▶ Task prompt: Return all of the entries below unchanged, reproducing every line character for character.

▶ Supplied entries:
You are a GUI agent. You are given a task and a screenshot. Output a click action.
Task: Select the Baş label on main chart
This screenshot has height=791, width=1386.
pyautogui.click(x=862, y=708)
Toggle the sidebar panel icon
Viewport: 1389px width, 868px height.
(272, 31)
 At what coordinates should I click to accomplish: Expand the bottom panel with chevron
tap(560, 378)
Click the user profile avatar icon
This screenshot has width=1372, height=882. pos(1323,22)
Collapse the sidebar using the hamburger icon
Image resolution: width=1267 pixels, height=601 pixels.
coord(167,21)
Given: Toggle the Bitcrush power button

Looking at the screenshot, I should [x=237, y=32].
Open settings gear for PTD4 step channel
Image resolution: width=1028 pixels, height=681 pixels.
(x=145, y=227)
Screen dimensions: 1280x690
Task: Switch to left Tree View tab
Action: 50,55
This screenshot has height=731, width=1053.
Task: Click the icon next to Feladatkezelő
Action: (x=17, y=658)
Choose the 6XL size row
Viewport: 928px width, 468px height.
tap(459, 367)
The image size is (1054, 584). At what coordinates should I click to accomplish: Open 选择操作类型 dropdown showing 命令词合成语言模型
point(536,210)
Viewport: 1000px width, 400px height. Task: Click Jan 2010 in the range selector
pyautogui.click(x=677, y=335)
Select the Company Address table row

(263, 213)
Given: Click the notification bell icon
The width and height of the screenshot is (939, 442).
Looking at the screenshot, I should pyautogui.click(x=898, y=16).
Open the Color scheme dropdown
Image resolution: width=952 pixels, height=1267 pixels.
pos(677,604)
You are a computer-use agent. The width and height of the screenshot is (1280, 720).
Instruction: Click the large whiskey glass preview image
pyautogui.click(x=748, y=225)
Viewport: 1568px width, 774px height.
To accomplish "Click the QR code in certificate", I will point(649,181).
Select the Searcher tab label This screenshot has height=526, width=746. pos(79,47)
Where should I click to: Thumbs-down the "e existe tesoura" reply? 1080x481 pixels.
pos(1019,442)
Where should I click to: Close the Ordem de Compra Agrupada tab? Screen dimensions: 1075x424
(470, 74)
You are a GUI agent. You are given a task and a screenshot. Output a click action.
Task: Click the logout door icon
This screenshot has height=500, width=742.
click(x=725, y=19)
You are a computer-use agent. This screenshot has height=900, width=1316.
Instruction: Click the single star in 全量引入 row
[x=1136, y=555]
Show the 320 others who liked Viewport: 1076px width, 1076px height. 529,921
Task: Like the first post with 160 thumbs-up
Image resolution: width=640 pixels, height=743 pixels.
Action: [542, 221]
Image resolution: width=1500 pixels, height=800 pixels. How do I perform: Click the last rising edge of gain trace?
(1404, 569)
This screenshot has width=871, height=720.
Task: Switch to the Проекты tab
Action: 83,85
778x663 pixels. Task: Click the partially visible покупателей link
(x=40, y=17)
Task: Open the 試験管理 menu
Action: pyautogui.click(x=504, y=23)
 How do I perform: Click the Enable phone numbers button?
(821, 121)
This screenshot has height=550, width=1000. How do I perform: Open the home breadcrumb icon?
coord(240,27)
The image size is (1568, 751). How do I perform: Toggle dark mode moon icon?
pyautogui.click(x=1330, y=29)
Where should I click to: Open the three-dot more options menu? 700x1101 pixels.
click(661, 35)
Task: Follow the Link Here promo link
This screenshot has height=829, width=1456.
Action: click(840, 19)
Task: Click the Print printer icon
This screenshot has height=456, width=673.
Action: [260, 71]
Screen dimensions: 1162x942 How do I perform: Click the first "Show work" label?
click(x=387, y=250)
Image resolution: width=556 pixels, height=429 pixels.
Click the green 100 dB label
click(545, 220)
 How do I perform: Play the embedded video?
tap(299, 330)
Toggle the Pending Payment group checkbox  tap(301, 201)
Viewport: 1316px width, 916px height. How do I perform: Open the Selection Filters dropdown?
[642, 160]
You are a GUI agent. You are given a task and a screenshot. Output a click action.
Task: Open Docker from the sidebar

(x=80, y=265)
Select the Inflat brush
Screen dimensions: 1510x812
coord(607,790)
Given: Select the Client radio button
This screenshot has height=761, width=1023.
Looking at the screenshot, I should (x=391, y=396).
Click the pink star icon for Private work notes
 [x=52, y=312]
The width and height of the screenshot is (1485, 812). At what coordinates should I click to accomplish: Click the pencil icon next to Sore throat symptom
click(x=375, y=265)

▶ Completed exercise:
You are a GUI agent. You are given a task and a screenshot. Output a click action.
Task: Select the Baş label on main chart
This screenshot has height=791, width=1386.
pyautogui.click(x=862, y=708)
Toggle the sidebar panel icon
Viewport: 1389px width, 868px height.
(272, 31)
 At what coordinates should I click to accomplish: Expand the bottom panel with chevron
tap(560, 378)
Click the user profile avatar icon
This screenshot has width=1372, height=882. pos(1323,22)
Collapse the sidebar using the hamburger icon
Image resolution: width=1267 pixels, height=601 pixels.
coord(167,21)
Given: Toggle the Bitcrush power button

Looking at the screenshot, I should [x=237, y=32].
Open settings gear for PTD4 step channel
Image resolution: width=1028 pixels, height=681 pixels.
(x=145, y=227)
Screen dimensions: 1280x690
Task: Switch to left Tree View tab
Action: 50,55
This screenshot has height=731, width=1053.
Task: Click the icon next to Feladatkezelő
Action: (x=17, y=658)
Choose the 6XL size row
Viewport: 928px width, 468px height.
tap(459, 367)
The image size is (1054, 584). At what coordinates should I click to accomplish: Open 选择操作类型 dropdown showing 命令词合成语言模型
point(536,210)
Viewport: 1000px width, 400px height. Task: Click Jan 2010 in the range selector
pyautogui.click(x=677, y=335)
Select the Company Address table row

(263, 213)
Given: Click the notification bell icon
The width and height of the screenshot is (939, 442).
Looking at the screenshot, I should pyautogui.click(x=898, y=16).
Open the Color scheme dropdown
Image resolution: width=952 pixels, height=1267 pixels.
pos(677,604)
You are a computer-use agent. The width and height of the screenshot is (1280, 720).
Instruction: Click the large whiskey glass preview image
pyautogui.click(x=748, y=225)
Viewport: 1568px width, 774px height.
To accomplish "Click the QR code in certificate", I will point(649,181).
Select the Searcher tab label This screenshot has height=526, width=746. pos(79,47)
Where should I click to: Thumbs-down the "e existe tesoura" reply? 1080x481 pixels.
pos(1019,442)
Where should I click to: Close the Ordem de Compra Agrupada tab? Screen dimensions: 1075x424
(470, 74)
You are a GUI agent. You are given a task and a screenshot. Output a click action.
Task: Click the logout door icon
This screenshot has height=500, width=742.
click(x=725, y=19)
You are a computer-use agent. This screenshot has height=900, width=1316.
Instruction: Click the single star in 全量引入 row
[x=1136, y=555]
Show the 320 others who liked Viewport: 1076px width, 1076px height. 529,921
Task: Like the first post with 160 thumbs-up
Image resolution: width=640 pixels, height=743 pixels.
Action: [542, 221]
Image resolution: width=1500 pixels, height=800 pixels. How do I perform: Click the last rising edge of gain trace?
(1404, 569)
This screenshot has width=871, height=720.
Task: Switch to the Проекты tab
Action: 83,85
778x663 pixels. Task: Click the partially visible покупателей link
(x=40, y=17)
Task: Open the 試験管理 menu
Action: pyautogui.click(x=504, y=23)
 How do I perform: Click the Enable phone numbers button?
(821, 121)
This screenshot has height=550, width=1000. How do I perform: Open the home breadcrumb icon?
coord(240,27)
The image size is (1568, 751). How do I perform: Toggle dark mode moon icon?
pyautogui.click(x=1330, y=29)
Where should I click to: Open the three-dot more options menu? 700x1101 pixels.
click(661, 35)
Task: Follow the Link Here promo link
This screenshot has height=829, width=1456.
Action: click(840, 19)
Task: Click the Print printer icon
This screenshot has height=456, width=673.
Action: [260, 71]
Screen dimensions: 1162x942 How do I perform: Click the first "Show work" label?
click(x=387, y=250)
Image resolution: width=556 pixels, height=429 pixels.
Click the green 100 dB label
click(545, 220)
 How do I perform: Play the embedded video?
tap(299, 330)
Toggle the Pending Payment group checkbox  tap(301, 201)
Viewport: 1316px width, 916px height. How do I perform: Open the Selection Filters dropdown?
[642, 160]
You are a GUI agent. You are given a task and a screenshot. Output a click action.
Task: Open Docker from the sidebar

(x=80, y=265)
Select the Inflat brush
Screen dimensions: 1510x812
coord(607,790)
Given: Select the Client radio button
This screenshot has height=761, width=1023.
Looking at the screenshot, I should (x=391, y=396).
Click the pink star icon for Private work notes
 [x=52, y=312]
The width and height of the screenshot is (1485, 812). At what coordinates should I click to accomplish: Click the pencil icon next to Sore throat symptom
click(x=375, y=265)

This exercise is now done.